Records excerpted from a collection
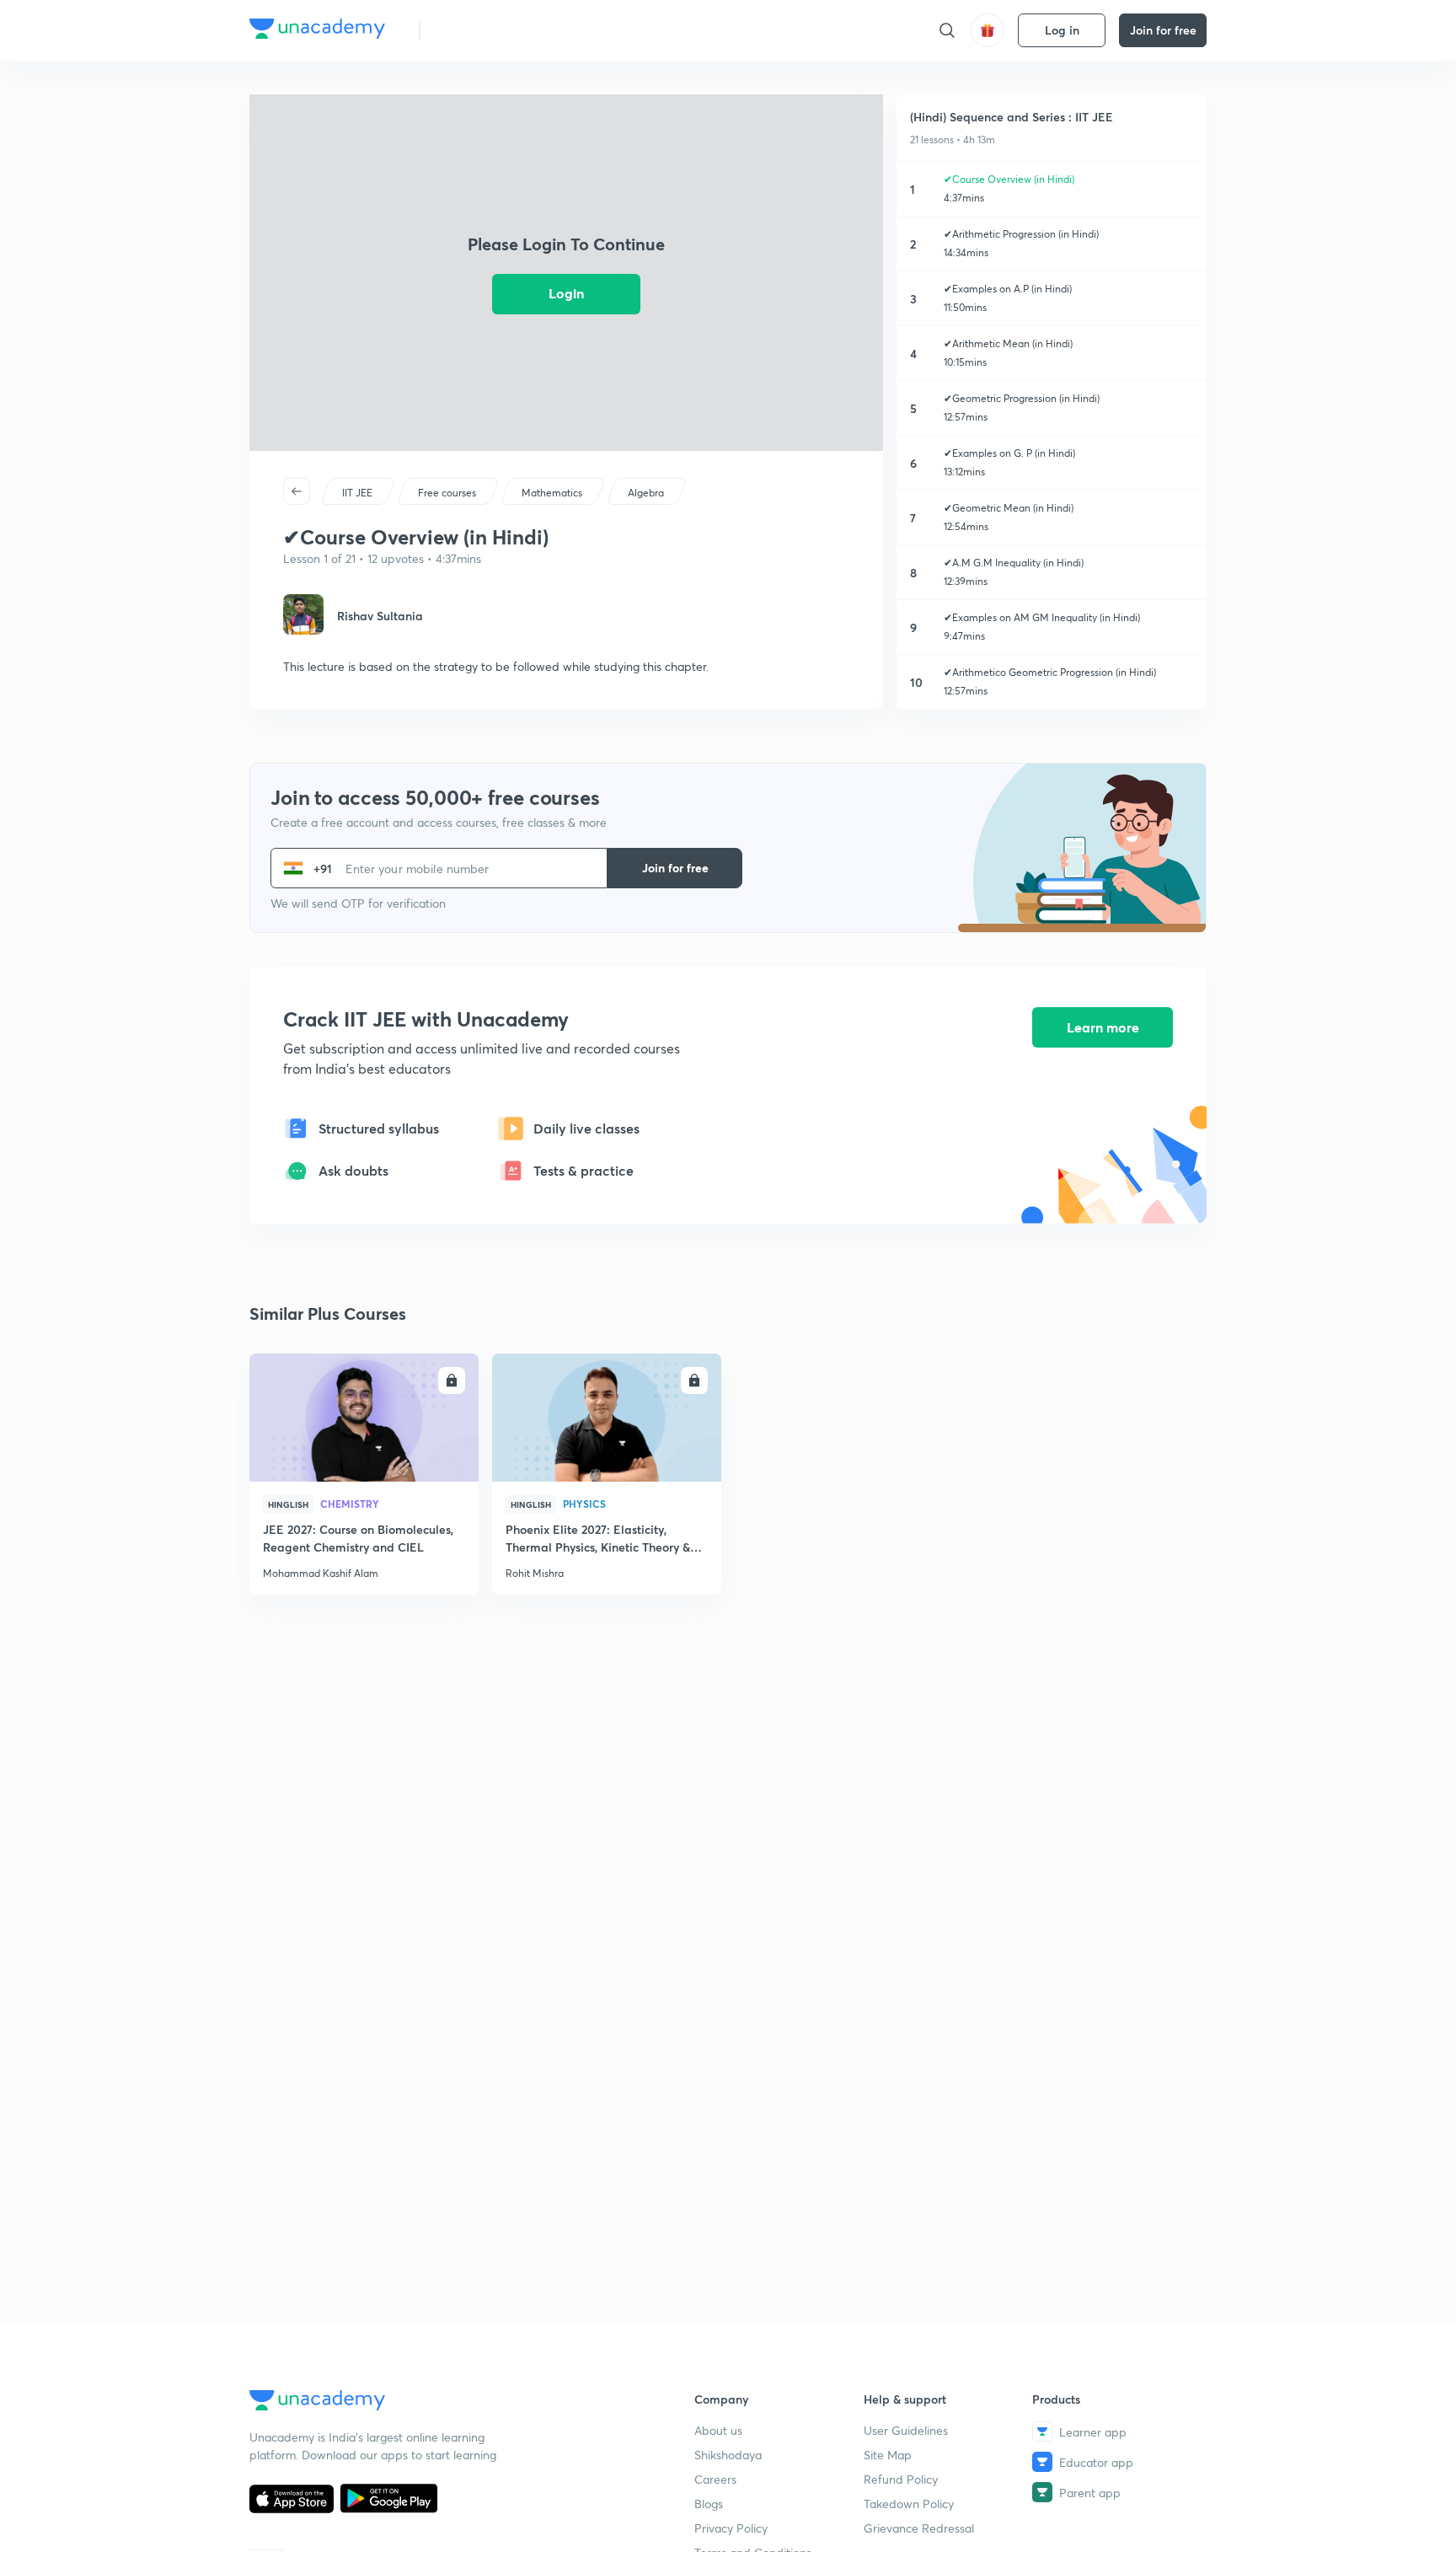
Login (566, 293)
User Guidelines (906, 2430)
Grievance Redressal (919, 2528)
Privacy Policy (731, 2528)
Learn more (1103, 1027)
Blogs (708, 2504)
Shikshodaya (728, 2455)
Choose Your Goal (508, 30)
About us (718, 2430)
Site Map (888, 2455)
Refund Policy (901, 2479)
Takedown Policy (909, 2504)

* **Exercise instructions**
Hand back the records above exactly, leaving out every picture.

* **Worked solution**
Login (566, 293)
User Guidelines (906, 2430)
Grievance Redressal (919, 2528)
Privacy Policy (731, 2528)
Learn more (1103, 1027)
Blogs (708, 2504)
Shikshodaya (728, 2455)
Choose Your Goal (508, 30)
About us (718, 2430)
Site Map (888, 2455)
Refund Policy (901, 2479)
Takedown Policy (909, 2504)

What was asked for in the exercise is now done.